Seeking support from others
Seek support: It’s important to seek support from others who can understand what you’re going through. This can include joining a support group for friends and family of alcoholics or seeking therapy to help manage your emotions and stress levels.
Helping a high-functioning alcoholic
Due to how well they actually function in their day-to-day lives, denial is a common trait that you will come across, specifically with functioning alcoholics. It is easier for them to convince themselves that they do not actually have a problem with their drinking habits. I mean, they are going to work every day, doing what is expected of them without issues….why shouldn’t they have a ‘well-earned’ drink after doing all fo that? They often regularly exercise and have a solid social circle. Easy enough to convince themselves with these sort of ‘facts’ in their arsenal, yes?
With theses sort of rationales, you can see how difficult it can be to see the actual dangers of addiction, as drinking increases and time passes.
Challenges of getting a functioning alcoholic to seek help
Getting a functioning alcoholic to seek help for their condition can be a challenging and complex process. Here are some of the challenges that may arise:
Denial: Functioning alcoholics may deny that they have a problem with alcohol, or they may believe that their drinking is not causing any harm. This can make it difficult for them to recognize that they need help.
Fear of stigma: There is often a stigma attached to alcoholism, which can make it difficult for functioning alcoholics to seek help. They may be worried about being judged or stigmatized by others, or they may feel ashamed of their behaviour.
Fear of losing control: Functioning alcoholics may worry that seeking help will mean losing control over their lives or having to give up something that they enjoy. They may also be concerned about the potential physical and emotional discomfort that comes with detox and recovery.
Lack of awareness: Some functioning alcoholics may not be aware of the full extent of their condition, or they may not know where to turn for help. This can make it difficult for them to seek treatment.
Enabling behaviour: Family members or friends may enable the functioning alcoholic’s behaviour by minimizing or denying the problem, making excuses for their behaviour, or otherwise avoiding the issue. This can make it harder for the functioning alcoholic to recognize that they need help and take action to seek it out.
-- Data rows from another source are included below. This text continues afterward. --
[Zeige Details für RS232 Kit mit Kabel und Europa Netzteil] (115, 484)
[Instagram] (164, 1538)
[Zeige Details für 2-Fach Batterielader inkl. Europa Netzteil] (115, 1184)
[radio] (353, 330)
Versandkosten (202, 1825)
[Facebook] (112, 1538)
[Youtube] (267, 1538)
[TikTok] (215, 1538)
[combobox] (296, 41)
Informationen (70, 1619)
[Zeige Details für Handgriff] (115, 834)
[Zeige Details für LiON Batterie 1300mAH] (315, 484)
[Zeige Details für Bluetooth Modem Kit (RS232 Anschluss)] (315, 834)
Overall, getting a functioning alcoholic to seek help can be a challenging and complex process. It’s important to approach the situation with compassion and understanding, and to provide support and encouragement to help the functioning alcoholic recognize the need for help and take action to seek treatment.
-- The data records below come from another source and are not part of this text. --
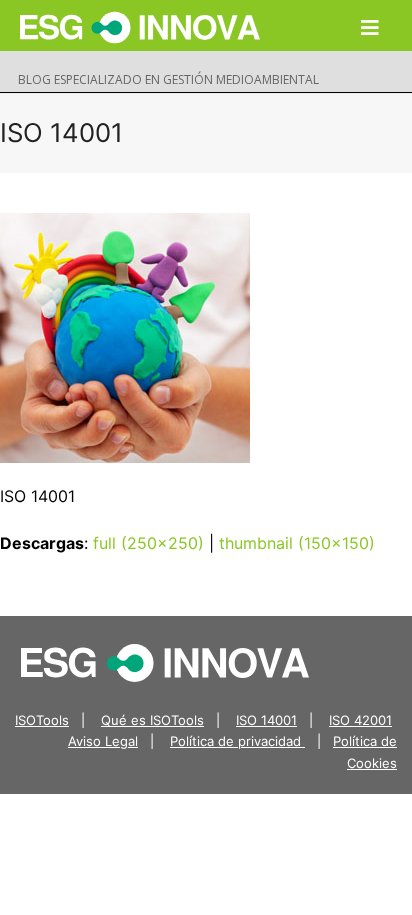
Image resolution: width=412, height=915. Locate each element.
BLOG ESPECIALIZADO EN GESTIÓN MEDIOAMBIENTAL (168, 79)
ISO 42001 (360, 720)
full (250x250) (148, 543)
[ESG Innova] (165, 661)
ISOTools (42, 720)
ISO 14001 (266, 720)
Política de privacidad (237, 741)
Living with a functioning alcoholic can be an incredibly challenging experience. The unpredictable behaviour, lack of trust, neglect of responsibilities, and emotional distance that can arise from this situation can put a significant strain on relationships and on the mental and emotional well-being of loved ones.
It’s important to recognize the importance of discussing these issues openly and honestly, as well as the need for self-care practices that can help manage stress and maintain a sense of well-being.
While it can be difficult to get a functioning alcoholic to seek help, it’s important to approach the situation with compassion and understanding. With support, encouragement, and access to appropriate treatment options, it is possible for functioning alcoholics to overcome their addiction and achieve lasting recovery.
Ultimately, it’s essential to prioritize your own mental and emotional health when living with a functioning alcoholic. By setting boundaries, seeking support, practicing mindfulness, engaging in hobbies and activities, and taking care of your physical health, you can help manage the challenges that come with this situation and maintain healthy relationships with those around you. Remember that you are not alone, and that there are resources available to help you navigate this difficult experience.